Even though some contestants are invited onto the show without having to audition, the majority go through the standard auditioning process. And it’s similar to the audition process used on Idol. Hopefuls stand in line in different cities and then meet the producers before they meet the judges. The producers decide on the spot whether they should go onto the next round.
Potential contestants go through several more rounds of evaluation by the producers, and most are eventually told to go home. The final 100 are then invited to meet the judges. They don’t show any of that on TV, though!
Before a contestant is accepted onto the show, they must undergo a psychiatric evaluation. BuzzFeed reports that prior to moving into the house, the contestants have to submit to hours of psychology tests and participate in visits from both psychologists and counselors to determine what kind of personality they have.
This helps the producers to know whether the contestants will actually be able to cope with being on the show because it’s clearly a lot more stressful behind the scenes than it looks to viewers!
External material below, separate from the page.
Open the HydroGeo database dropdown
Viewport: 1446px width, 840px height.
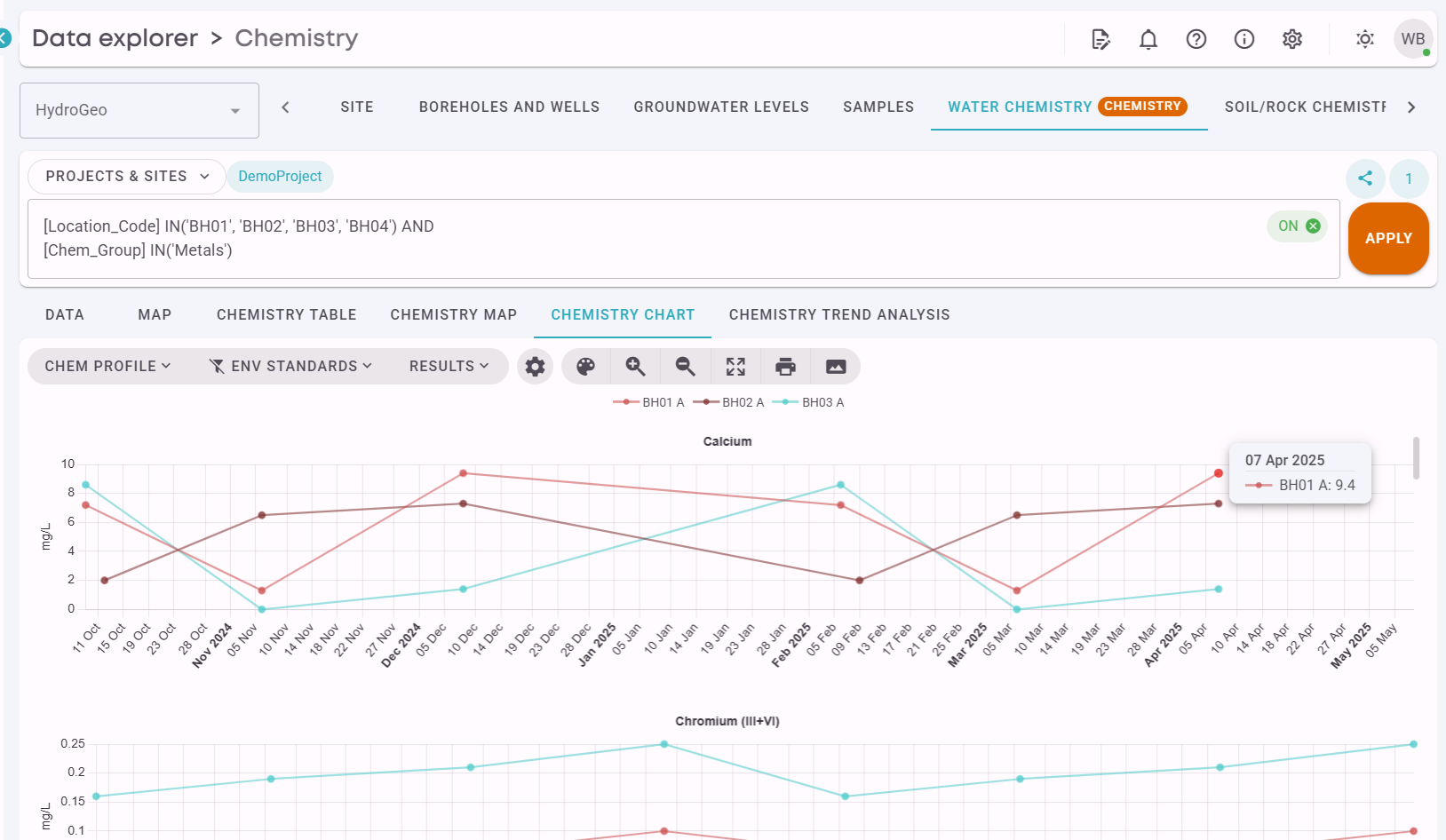pos(139,110)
Many former contestants have confirmed that, although being on the show is a great experience in many ways, it’s not for the faint of heart.
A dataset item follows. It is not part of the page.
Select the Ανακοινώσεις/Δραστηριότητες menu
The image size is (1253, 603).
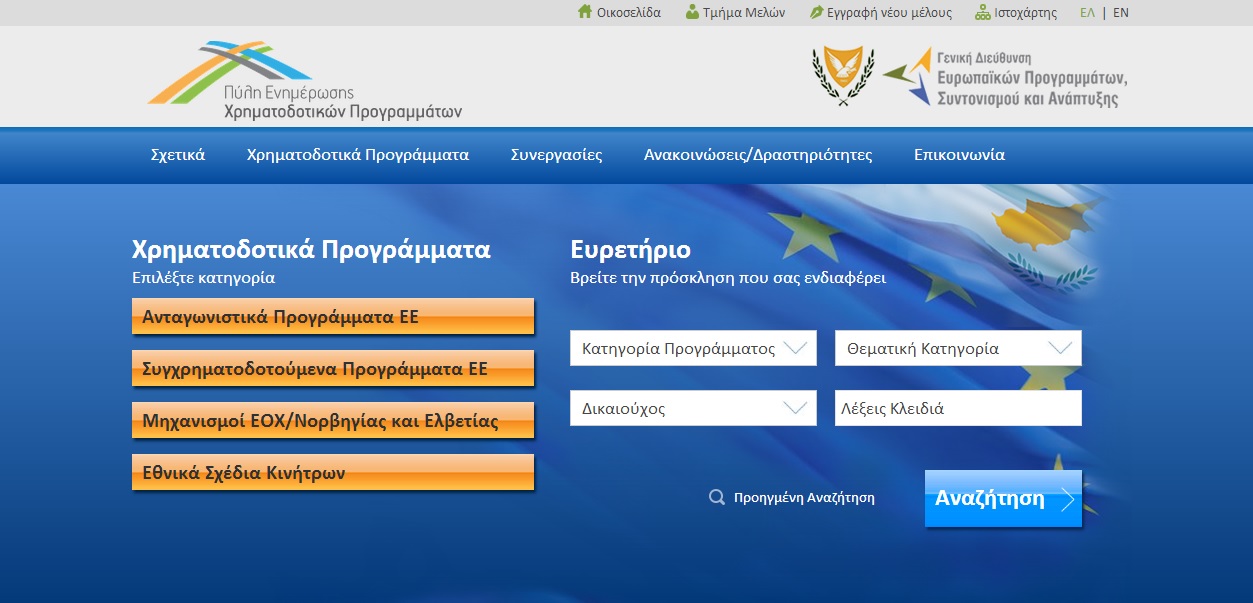click(758, 155)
After a few weeks on ANTM, you need some solid me-time. Contestants are cut off from the world, deprived of sleep, forced to air their deepest emotions to a camera, filmed for the majority of the time, and forced to stand around for hours. And that’s all before being critiqued and eventually rejected by the judges.
It’s no wonder that after they’re eliminated, contestants are given access to therapists. A former contestant revealed on Reddit that there is a therapist on standby after every elimination who helps the cut model to feel better and regain some of his or her sanity!
There’s something else that happens to contestants once they’re eliminated that we don’t get to see on the show. Once they’re kicked off, they are sequestered in hotels, where they are kept for an indefinite amount of time. This is to prevent the general public from finding out that they’ve been eliminated.
After all, this is the most exciting part of these types of shows for viewers. Once the cat’s out of the bag and the episode where they’re eliminated airs, the former contestant can finally return home and resume a normal life. It all depends on when you’re cut and when the public finds that out.
Although ANTM is marketed as a platform that helps aspiring models reach success, there is no guarantee of a ticket to stardom, even for the contestant who wins the competition. While some winners have gone on to find success in the modeling industry, others have never been heard from again. As contestants, they have to accept that they probably won’t get a lot of help after the show.
A number of winners have complained that the show didn’t help them enough after it ended, and Lisa D’Amato confirmed that the producers and judges themselves could do a little more to give the models a leg up.